“An ageing population. There are one million more people over the age of 65 than five years ago. This has caused a surge in demand for medical care.
[Owl: this has been known for DECADES and should have been built-in to spending forecasts]
Cuts to budgets for social care. While the NHS budget has been protected, social services for home helps and other care have fallen by 11 per cent in five years. This has caused record levels of “bedblocking”; people with no medical need to be in hospital are stuck there because they can’t be supported at home.
[Owl: the NHS budget has NOT been protected! In real terms, funding has fallen enormously]

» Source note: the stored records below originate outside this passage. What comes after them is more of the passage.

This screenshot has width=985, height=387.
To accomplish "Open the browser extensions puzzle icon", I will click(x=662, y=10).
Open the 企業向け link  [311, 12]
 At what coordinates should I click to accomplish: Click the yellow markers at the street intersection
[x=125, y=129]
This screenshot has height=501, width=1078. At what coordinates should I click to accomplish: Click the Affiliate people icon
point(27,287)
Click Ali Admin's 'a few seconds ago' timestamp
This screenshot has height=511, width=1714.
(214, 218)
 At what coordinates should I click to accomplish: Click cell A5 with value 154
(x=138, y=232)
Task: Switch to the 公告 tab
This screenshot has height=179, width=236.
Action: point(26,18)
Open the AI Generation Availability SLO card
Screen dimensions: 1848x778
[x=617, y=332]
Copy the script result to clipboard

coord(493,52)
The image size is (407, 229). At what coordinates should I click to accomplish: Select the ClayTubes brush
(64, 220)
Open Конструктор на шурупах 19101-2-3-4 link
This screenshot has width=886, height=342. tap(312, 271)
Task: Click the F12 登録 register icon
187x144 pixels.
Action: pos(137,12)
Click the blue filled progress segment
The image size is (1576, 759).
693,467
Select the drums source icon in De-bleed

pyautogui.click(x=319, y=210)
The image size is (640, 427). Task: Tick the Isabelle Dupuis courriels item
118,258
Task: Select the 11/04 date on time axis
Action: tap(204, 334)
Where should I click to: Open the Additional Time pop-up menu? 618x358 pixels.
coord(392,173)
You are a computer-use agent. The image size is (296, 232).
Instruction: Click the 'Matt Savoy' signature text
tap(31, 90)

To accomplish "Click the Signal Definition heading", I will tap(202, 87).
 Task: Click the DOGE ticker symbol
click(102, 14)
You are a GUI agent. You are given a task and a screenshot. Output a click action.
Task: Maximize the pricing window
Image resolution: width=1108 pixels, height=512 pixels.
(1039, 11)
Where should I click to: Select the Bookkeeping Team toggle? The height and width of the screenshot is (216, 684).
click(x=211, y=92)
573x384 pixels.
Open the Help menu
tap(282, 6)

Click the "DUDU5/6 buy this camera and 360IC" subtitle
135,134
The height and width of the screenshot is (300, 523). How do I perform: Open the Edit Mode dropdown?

Staff shortages. While hospital doctor and nurse numbers have risen over the last decade, they have not kept pace with the rise in demand. Meanwhile 2016 saw record numbers of GP practices close, displacing patients on to A&E departments as they seek medical advice.
[Staff shortages are due to austerity cuts and an exodus of EU workers, who are not replaced. Changing nursing bursaries to loans had exacerbated this serious problem]
Lifestyle factors. Drinking too much alcohol, smoking, a poor diet with not enough fruit and vegetables and not doing enough exercise are all major reasons for becoming unwell and needing to rely on our health services. Growing numbers of overweight children show this problem is currently set to continue.
[Many lifestyle problems are due to the government’s policies: allowing food and drink lobbies to dictate the sugar problem until it is too late, and not putting greater taxes on cigarettes and alcohol as this would reduce government income, shutting Sure Start services that promoted better parenting].